Altogether, the researchers analyzed health data from the start of 2006 to the end of 2007 on 7.9 million people.

They compared rates of osteoporosis diagnosis in statin users with those who had never used statins. They looked at the effect of different doses of lovastatin, pravastatin, rosuvastatin, and simvastatin.

The comparison revealed lower rates of osteoporosis diagnoses among low dose statin users and higher rates among high dose users.

The team defined low dose statin use as up to 10 milligrams (mg) per day.

“In the lower dose groups,” says Dr. Alexandra Kautzky-Willer, senior study author and head of the Gender Medicine Unit at the University of Vienna in Austria, “there were fewer osteoporosis cases than expected.”

“With doses of 20 mg and more, however, the tide seems to turn,” she adds, explaining that “We found more osteoporosis cases in patients treated with simvastatin, atorvastatin, and rosuvastatin than expected.”

The analysis also showed that the effect got stronger as the dose increased.

Osteoporosis is a disease of low density and structural deterioration in bone tissue. The condition makes bone more porous and brittle and greatly increases the risk of fracture, especially in the wrist, hip, and spine.

Older people have a higher risk of developing osteoporosis. This is because the balance between bone formation and resorption, or dissolving, shifts towards greater resorption with age.

For most people, bone density and strength peak in their late 20s. After that, resorption gradually outpaces bone formation. For females, reduction in bone density is fastest during the first few years that follow the menopause.

A 2014 study estimated that there were more than 53 million older adults with low bone mass or osteoporosis in the United States.

That study found that while all ethnic and racial groups had substantial numbers of males and females with low bone mass or osteoporosis, nonHispanic white females were the most affected.

Most previous research on the effect of statins has tended to focus on the reduction in cardiovascular disease risk.
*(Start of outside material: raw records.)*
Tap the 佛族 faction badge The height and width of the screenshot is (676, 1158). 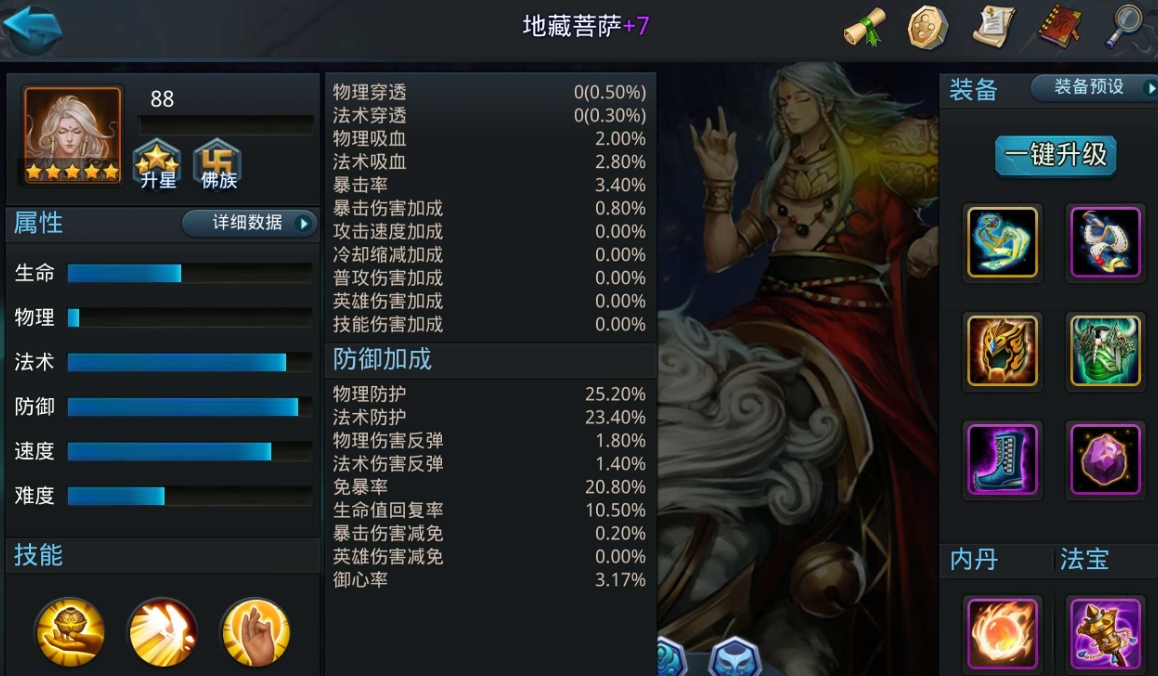tap(218, 164)
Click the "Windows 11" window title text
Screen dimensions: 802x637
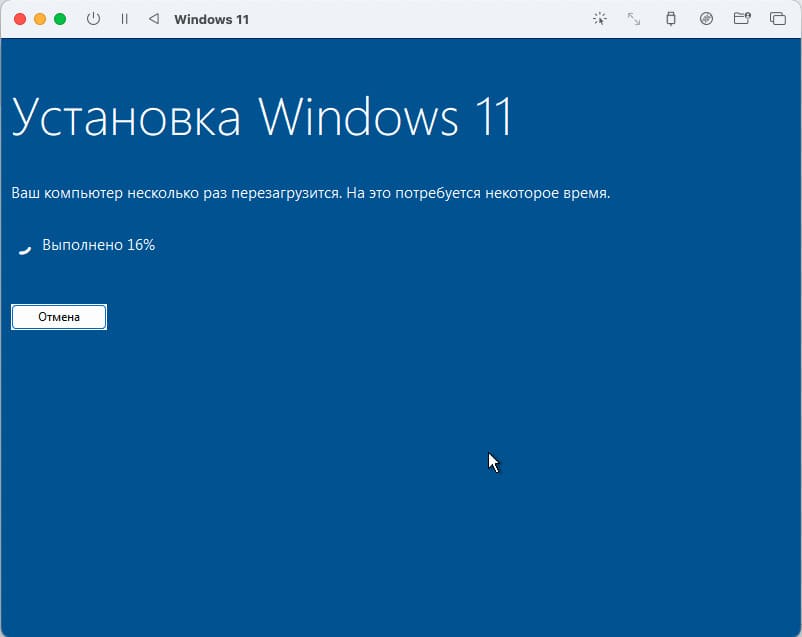211,19
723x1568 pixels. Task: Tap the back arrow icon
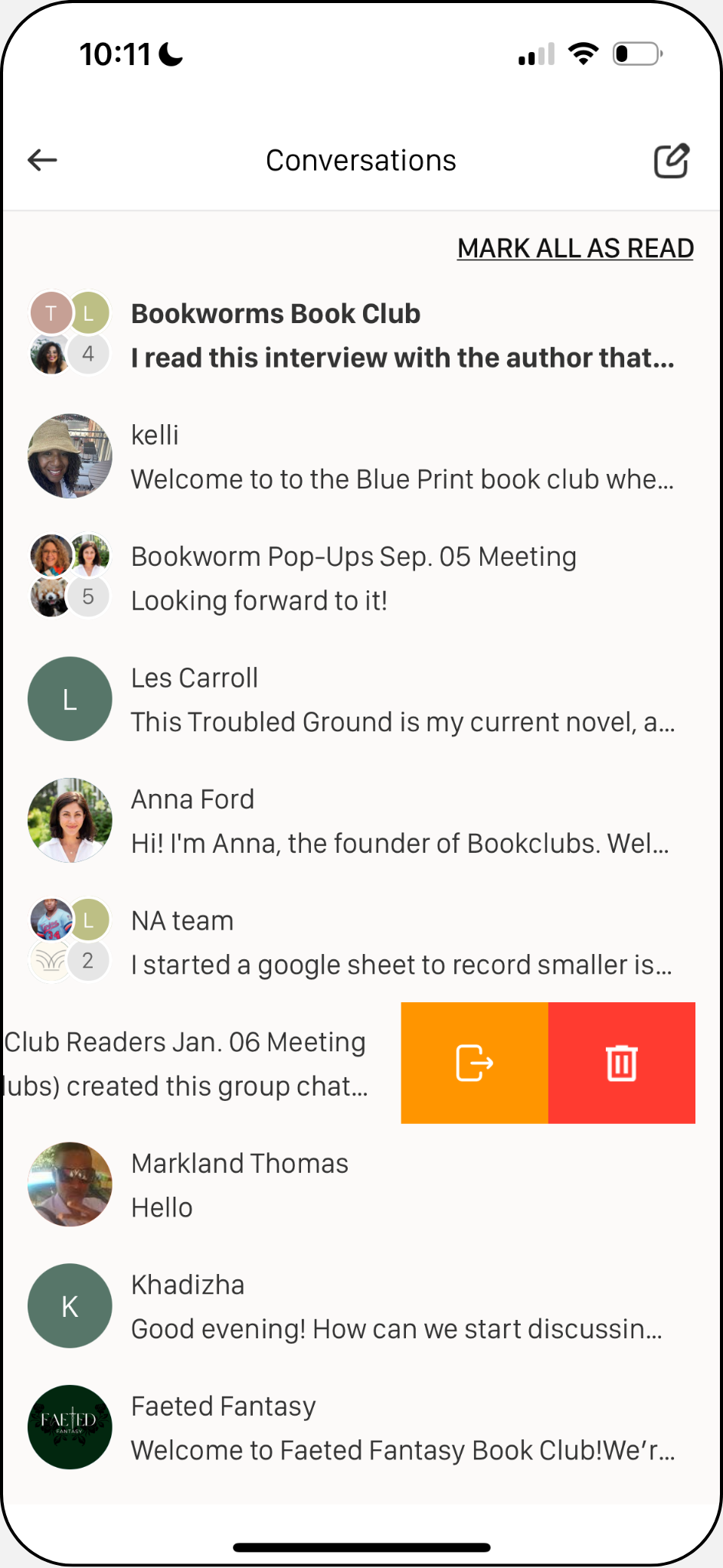(x=43, y=160)
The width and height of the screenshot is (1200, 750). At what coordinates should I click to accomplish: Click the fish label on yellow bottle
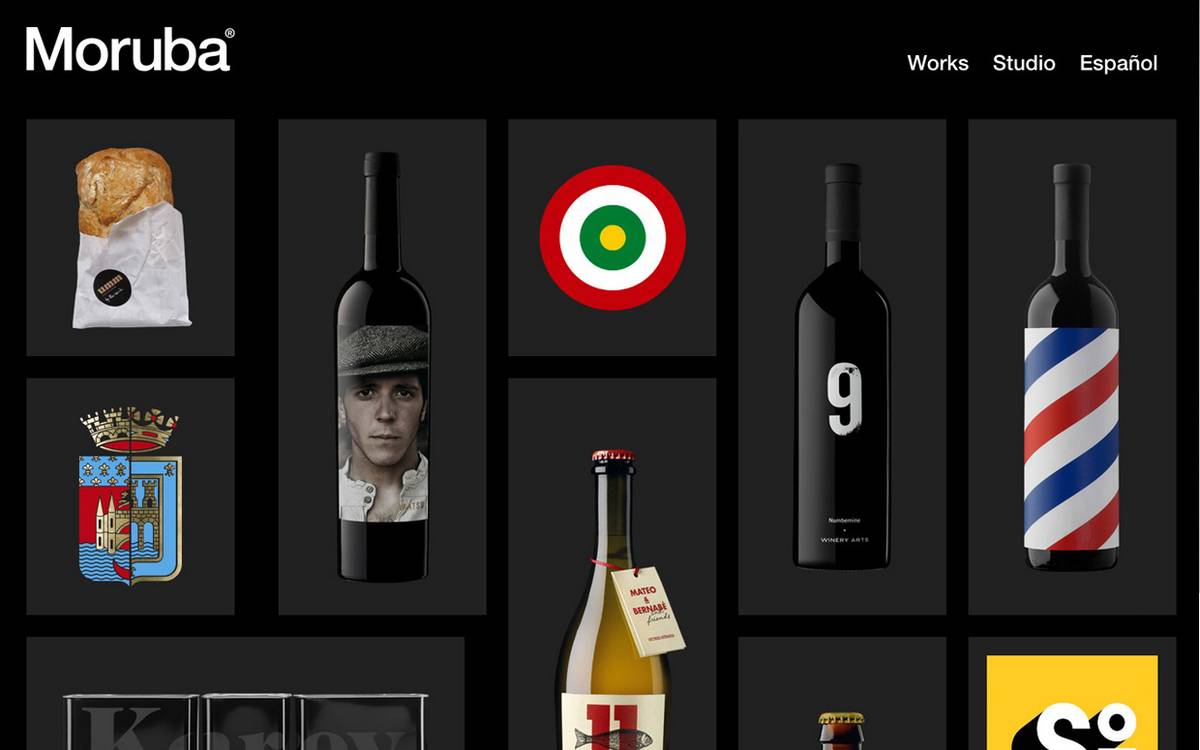coord(612,740)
There are studies, for example, that show that by lowering LDL cholesterol to below 55 mg per deciliter in those at high risk, statins can dramatically reduce cardiovascular events.

However, what such studies have investigated less thoroughly is the effect of these low levels of cholesterol on conditions such as osteoporosis.

Cholesterol is a building block for the production of essential hormones, including sex hormones, such as estrogen and testosterone, which are vital for bone health.

“We know that low concentrations of sex hormones — especially the drop in estrogen levels during menopause — are the main cause for the increase of osteoporosis in women,” Dr. Kautzky-Willer explains. The reason for this is because low estrogen can increase bone resorption.

“There is a similar relationship between bone density and testosterone,” she adds.

A notable feature of the study was the use of a “big data” approach that required specialist statistical analysis skills.

Study co-author Caspar Matzhold, from the Complexity Science Hub (CSH) Vienna in Austria, was in charge of the processing and analysis of the huge amount of health data.

“We filtered out from this big data set those who regularly took statins for at least 1 year,” says Matzhold, a junior researcher at CSH and also a Ph.D. candidate in the Section of Complex Systems Science at the Medical University of Vienna.

He and his colleagues arranged the people taking statins into groups, according to daily dosage.

They then calculated the proportion of those in each dosage group who had received a diagnosis for osteoporosis. The result revealed a statistical relationship between statin dosage and frequency of osteoporosis diagnosis.

The relationship persisted — for both males and females — even after taking out the effect of other factors that can raise the risk of osteoporosis, such as being overweight or older or having certain medical conditions.

The team calls for clinical studies to investigate the relationship between statin use and osteoporosis further.

“We propose that monitoring high risk patients, that is, postmenopausal female patients under high-dosage statin therapy,” conclude the authors, “might be useful in order to offer an individual therapy to prevent or treat osteoporosis.”

With such results, we are coming closer to a truly personalized and individualized medicine.”